# YOUR TASK
With pictures left out, output exactly the lines from the line holding "The height and width of the screenshot is (1254, 2242)." through the end of the data, both included.

Stored data:
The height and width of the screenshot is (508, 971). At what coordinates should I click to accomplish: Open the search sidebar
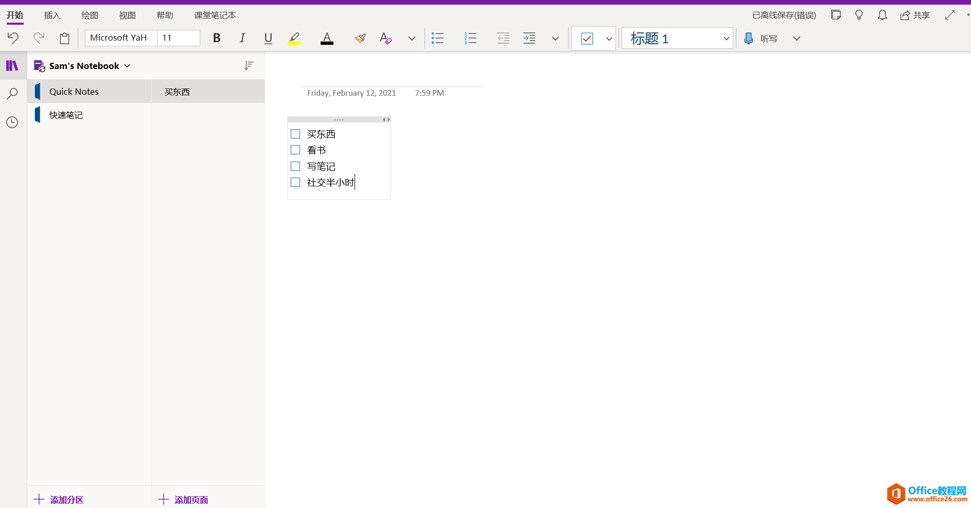[x=12, y=93]
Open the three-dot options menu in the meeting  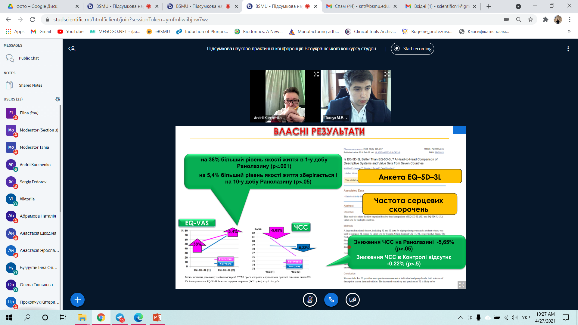(568, 49)
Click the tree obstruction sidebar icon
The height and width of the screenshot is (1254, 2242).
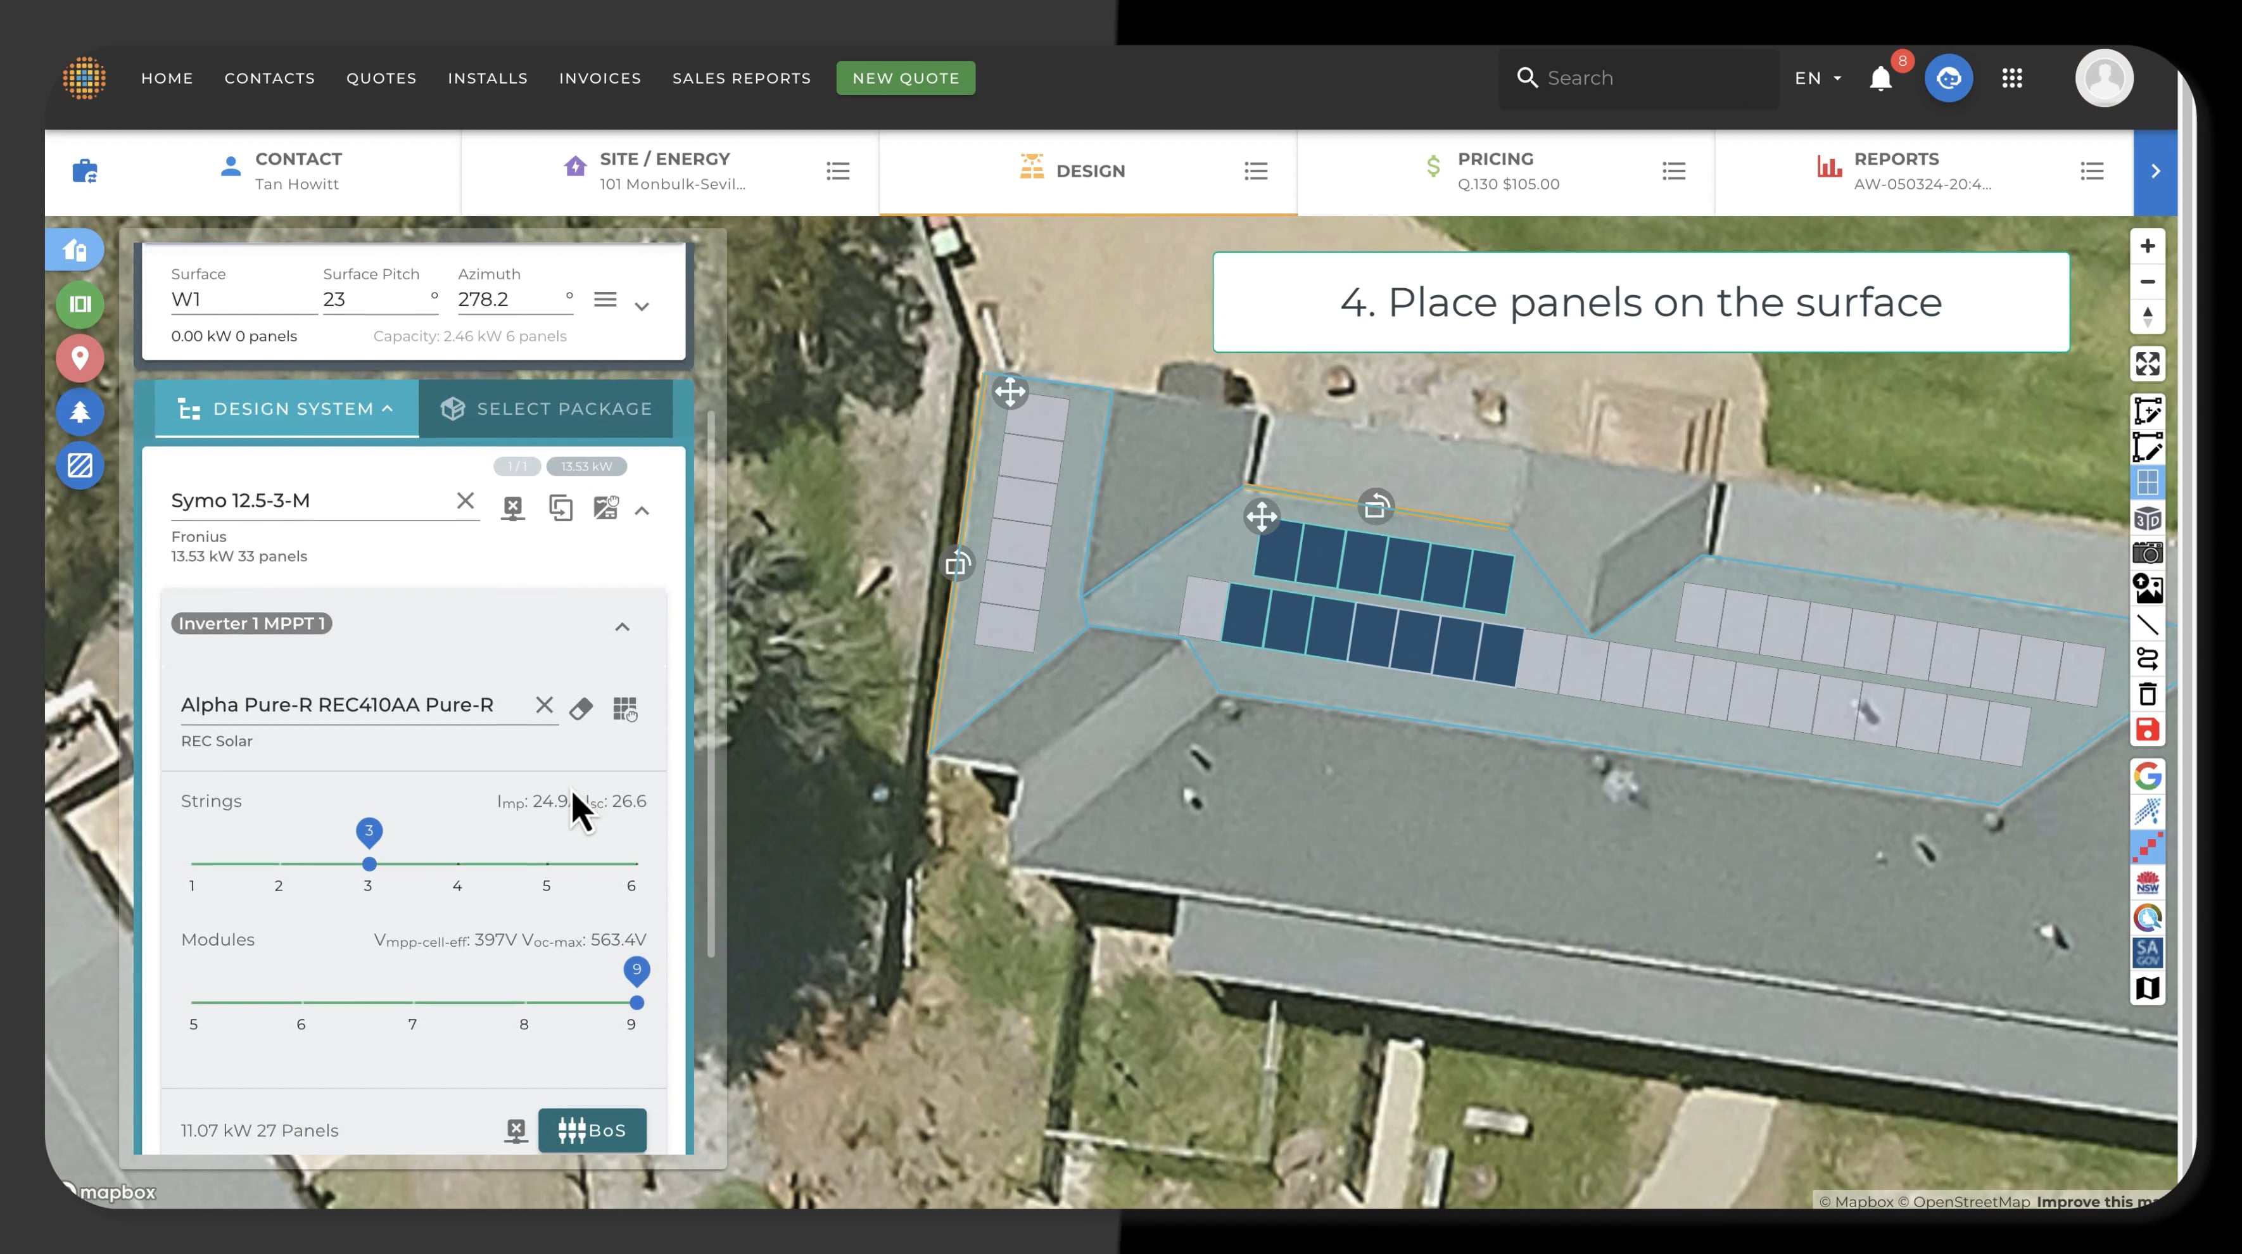80,412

# ANSWER SPACE
The height and width of the screenshot is (1254, 2242).
80,412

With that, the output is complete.